=== Text ===

Thursday, May 7, 2009

What Gives?

Last night I did nothing except make a delicious and nutritious batch of Planet Organic Cosmic Cookies with their actual recipe and they turned out great!

I've figured out that what appears to be laziness is actually a "stage fright" thing. This happened whenever there's a date for something I "need" to be prepared for when it comes to my weight loss and fitness:

  1. last year's race I slacked on training leading up to the date;
  2. I ended up gaining 10 lbs rather than losing 10lbs leading up to my wedding which came off pretty much imediately following it
  3. I got all off course in the BLBE2 challenge and ended up getting nowhere being concerned with everyone else; and
  4. now again leading up to Bluenose 5k next weekend I feel like I'm not giving it my all to be prepared.
Last week's lack of running was legitimate because I genuinely was sick - stomach flu kind. So I ran last Monday a few hours before coming down with it I (personal best) and I didn't feel well enough to run again until Sunday - which I haven't updated yet so my mini thinks I'm slacking more than I am --->

Monday I had no excuse not to work out

Tuesday I did hot yoga (and btw has made me feel sore ever since so it was a good one)

Wednesday - nada, nothing and no excuse for it. There wasn't even anything fun on TV.

What am I afraid of??? Any time it's time to exercise I get this anxious feeling like I'm afraid Jillian Michaels is going to jump out of the bushes and kick my ass like she does on TV! lol Isn't that rediculous??! And the fact is that even if I end up hurting (yes the old MVA injury issue), I always always always feel better mentally for having done it and it always trumps the pain. I think I almost need Jillian to lay it to me and push me past that wall.

===

→ **Goals**:
A – Summarize the blog post in two sentences.
B – In the blog post, what did the blogger do on Tuesday?
C – Write what comes next in the blog post after its final sentence.
The items that come after this point are from a separate source.

=== Dataset ===

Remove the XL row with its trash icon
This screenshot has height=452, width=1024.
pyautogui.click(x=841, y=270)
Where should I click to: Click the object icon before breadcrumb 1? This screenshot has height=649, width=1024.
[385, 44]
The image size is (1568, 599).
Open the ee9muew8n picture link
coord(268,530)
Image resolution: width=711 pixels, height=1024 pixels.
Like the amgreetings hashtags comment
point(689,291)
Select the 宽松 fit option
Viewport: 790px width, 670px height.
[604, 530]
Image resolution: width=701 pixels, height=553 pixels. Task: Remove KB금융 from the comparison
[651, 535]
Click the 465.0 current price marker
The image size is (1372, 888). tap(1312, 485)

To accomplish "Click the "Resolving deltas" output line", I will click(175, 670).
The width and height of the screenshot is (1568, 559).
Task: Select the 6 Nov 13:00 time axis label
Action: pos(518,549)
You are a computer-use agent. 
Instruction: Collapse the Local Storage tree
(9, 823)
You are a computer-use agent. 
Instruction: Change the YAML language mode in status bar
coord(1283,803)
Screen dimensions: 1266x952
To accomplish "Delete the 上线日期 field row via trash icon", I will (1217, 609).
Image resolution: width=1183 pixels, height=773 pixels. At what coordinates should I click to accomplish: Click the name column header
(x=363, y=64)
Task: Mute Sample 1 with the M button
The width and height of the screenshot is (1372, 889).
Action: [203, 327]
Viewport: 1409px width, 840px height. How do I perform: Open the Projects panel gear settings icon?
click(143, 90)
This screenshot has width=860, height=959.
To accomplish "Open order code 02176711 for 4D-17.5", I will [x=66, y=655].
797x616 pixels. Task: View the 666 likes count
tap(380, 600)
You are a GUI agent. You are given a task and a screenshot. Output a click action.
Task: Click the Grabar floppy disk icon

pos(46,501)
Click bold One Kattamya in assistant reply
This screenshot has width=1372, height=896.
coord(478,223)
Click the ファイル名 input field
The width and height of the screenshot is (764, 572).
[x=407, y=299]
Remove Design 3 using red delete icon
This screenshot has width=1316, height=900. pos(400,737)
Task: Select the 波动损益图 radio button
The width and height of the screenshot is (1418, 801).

===

→ **Task-by-task results**:
A – The blogger recognizes that apparent laziness is really a kind of "stage fright" that appears before fitness and weight-loss deadlines, such as an earlier race, a wedding, the BLBE2 challenge, and the upcoming Bluenose 5k. After a week of stomach flu, one day of hot yoga, and two days without workouts, the blogger admits feeling anxious before exercising, even though doing it always brings a mental lift that outweighs any pain.

B – Hot yoga.

C –
I want to do well next weekend at the race and I want to beat, no cream my time from last year, but I can't very well do that unless I am prepared for it, can I?

Today's plan (rain or shine) I'm running 5k at lunch time again. Then it's done and when I get home I can do whatever I want and not feel like I've let myself down. I'm more motivated at that time of the day than after work. Once I get home I have the hardest time motivating myself to get moving. So that's that. Today I will run. I might be a sopping looking drowned rat for the rest of the afternoon, but big friggin deal!

Update: Brooke & just made plans to go for a run after work on the trail in St. Margaret's Bay (an old multi-use train track trail) and a stop into the Bike and Bean after. I'll post more on the Bike and Bean in my next post. I still plan on my lunch time run, so it looks like I'll be getting one heck of a workout today :-D

2nd Update: It began to pour rain at lunch time so I wimped out. But Brooke and I both decided that even if it's pouring after work we're going anyway :-D

8 comments:

Cat_82 said...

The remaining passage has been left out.